民主党の枝野幸男は、突然の解散に苦い表情になった。
 〈解散させてはいけなかった・・・〉
 そうかといって、民主党が賛成に回り、法案を可決させるわけにもいかない。
 たとえば、民主党は、衆議院の郵政民営化特別委員会で竹中平蔵郵政民営化担当相の秘書官の知人が経営する広告会社が随意契約で政府広報を受注した問題を追及してきた。竹中担当相に対する不信任決議案を提出し、反対派が造反しにくい構造を作るのも一つの手である。
 枝野は、もともと、その論者であった。この一月の段階で、すでに親しい新聞記者に語っていた。
 「郵政民営化法案が出てきたら、三日ぐらい審議し、うちの主張だけきちんとして、さっさと採決させて通しちゃったほうがいい。ぼくが執行部なら、そうするけどな」
 平成十五年十一月の総選挙、平成十六年七月の参院選で民主党が躍進したのは、民主党の土俵で戦ったからである。つまり、選挙は、どちらが土俵を設定するかで決まる。
 郵政民営化関連法案は、自民党が設定する土俵だ。それは、選挙という観点でいえば民主党にとって得ではない。しょせん、自民党の内輪もめで政権交代は起こらない。それなら、さっさと法案を通してしまったほうがいいと枝野は考えていた。(pp226-227)

 
 
 
 しかしいずれにせよ、この本を読みながら一番考えたのは小泉首相の政治手法についてである。

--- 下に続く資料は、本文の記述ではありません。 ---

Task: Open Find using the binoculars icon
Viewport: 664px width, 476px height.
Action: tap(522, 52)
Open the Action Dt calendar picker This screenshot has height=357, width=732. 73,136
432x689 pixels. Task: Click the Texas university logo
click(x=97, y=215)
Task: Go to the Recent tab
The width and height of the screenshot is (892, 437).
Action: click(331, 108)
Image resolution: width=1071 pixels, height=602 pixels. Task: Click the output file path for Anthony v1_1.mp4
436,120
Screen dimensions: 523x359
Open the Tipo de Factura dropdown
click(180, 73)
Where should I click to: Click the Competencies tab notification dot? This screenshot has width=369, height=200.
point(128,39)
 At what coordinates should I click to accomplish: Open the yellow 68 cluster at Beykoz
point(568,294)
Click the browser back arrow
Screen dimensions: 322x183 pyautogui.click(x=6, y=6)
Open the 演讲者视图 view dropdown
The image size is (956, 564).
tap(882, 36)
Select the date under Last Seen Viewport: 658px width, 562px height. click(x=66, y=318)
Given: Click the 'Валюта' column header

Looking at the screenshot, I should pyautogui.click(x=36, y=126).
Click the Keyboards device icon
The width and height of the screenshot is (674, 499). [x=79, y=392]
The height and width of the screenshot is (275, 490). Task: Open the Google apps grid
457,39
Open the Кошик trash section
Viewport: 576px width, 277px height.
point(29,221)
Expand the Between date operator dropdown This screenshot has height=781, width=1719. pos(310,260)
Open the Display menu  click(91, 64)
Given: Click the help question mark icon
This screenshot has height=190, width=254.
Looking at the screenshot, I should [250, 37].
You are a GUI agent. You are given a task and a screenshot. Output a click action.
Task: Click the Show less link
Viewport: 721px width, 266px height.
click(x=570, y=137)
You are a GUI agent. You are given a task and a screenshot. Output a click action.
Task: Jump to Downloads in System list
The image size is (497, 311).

 大平内閣不信任決議可決のときの行動や、90年代の“政治改革”への抵抗や、亀井派との合意を覆したことなどから、小泉首相は、自分の(あるいは、自分の主張の)ためなら筋を曲げることをも全く厭わない。

 しかし、郵政法案の欠席・棄権組を不問にしたことや、参院で否決されて内閣総辞職ではなく衆院解散を選択したことなどから、その自分の主張が筋が通っているかといえばそうでもない。

 そこで一つ思うのは、“筋を通すことと自分の主張を通すこととは違う”ということだ。本来、この違いには十分注意して見分けなければならないが、この点での国民的な不注意があるように思える。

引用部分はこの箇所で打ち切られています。